La quatorzième édition[9] des IMA s’est tenue le 17 mai 2019 au Club Regent Event Centre, lors d’une cérémonie qui a coïncidé avec le Manito Abhee Festival[10], à Winnipeg, au Manitoba. C’est la cérémonie de remise de prix honorant les réalisations d'artistes autochtones et de professionnels de l'industrie de la musique la plus importante du Canada. On y retrouve différents types de prix comme les albums selon leur genre musical, les pow-wow, les nouveaux artistes, les singles ou encore les vidéoclips. Quant au Manito Abhee Festival, il s’agit d’un événement qui promeut « l’art, la culture et la musique des Autochtones » [Notre traduction] (Manito Abhee s.d) et qui se nomme d’après le site sacré de Manito Abhee (mot objiway signifiant where the Creator sits). Ce festival a notamment pour mission de faire rayonner les cultures autochtones à travers le monde (Manito Abhee s.d.). Les performances en direct et autres sont donc faites par des artistes autochtones. Le Manito Abhee Festival se révèle alors d’une importance capitale pour promouvoir les cultures autochtones. Rappelons que de la fin du XIXe siècle jusqu’en 1951, les cérémonies, danses et chants autochtones, entre autres choses, étaient réprimés par la Loi sur les Indiens (1876) (Robinson 2018). En outre, le Manitoba est une place de choix pour les événements autochtones, car plusieurs nations autochtones y vivent et c’est la deuxième province où les membres des Premières Nations sont les plus nombreux après l’Ontario (Government of Canada 2021).

Données fournies ->
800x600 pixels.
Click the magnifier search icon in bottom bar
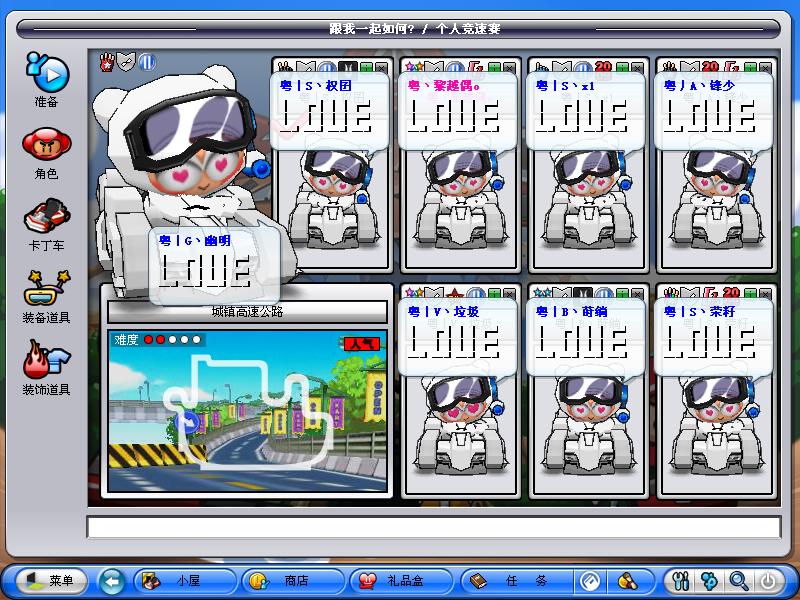point(738,580)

Exercices ->
[a] Répondez aux questions suivantes sur le texte consacré aux IMA de 2019.
(i) Dans quel lieu la quatorzième édition des IMA s'est-elle tenue ?
(ii) Quelle traduction anglaise le texte donne-t-il du nom Manito Abhee ?
(iii) Jusqu'en quelle année les cérémonies, danses et chants autochtones ont-ils été réprimés par la Loi sur les Indiens ?
[b] Poursuivez le texte sur les IMA et le Manito Abhee Festival à partir de sa dernière phrase.
Ces données proviennent d'une source distincte du texte.

Corrigé des exercices ->
[a]
(i) Au Club Regent Event Centre, à Winnipeg, au Manitoba.
(ii) « where the Creator sits ».
(iii) Jusqu'en 1951.

[b]
Revenons sur la cérémonie d’ouverture des IMA de 2019, qui débute par la performance en direct des personnes autochtones citées précédemment. La personne au centre de la scène portant une coiffe à plumes entonne un chant. Il semble être une figure sociale fondamentale, investie de pouvoir et de responsabilités. Effectivement, le fait qu’il porte une coiffe à plumes est déterminant dans la symbolique de l’individu, de son statut et de ses responsabilités.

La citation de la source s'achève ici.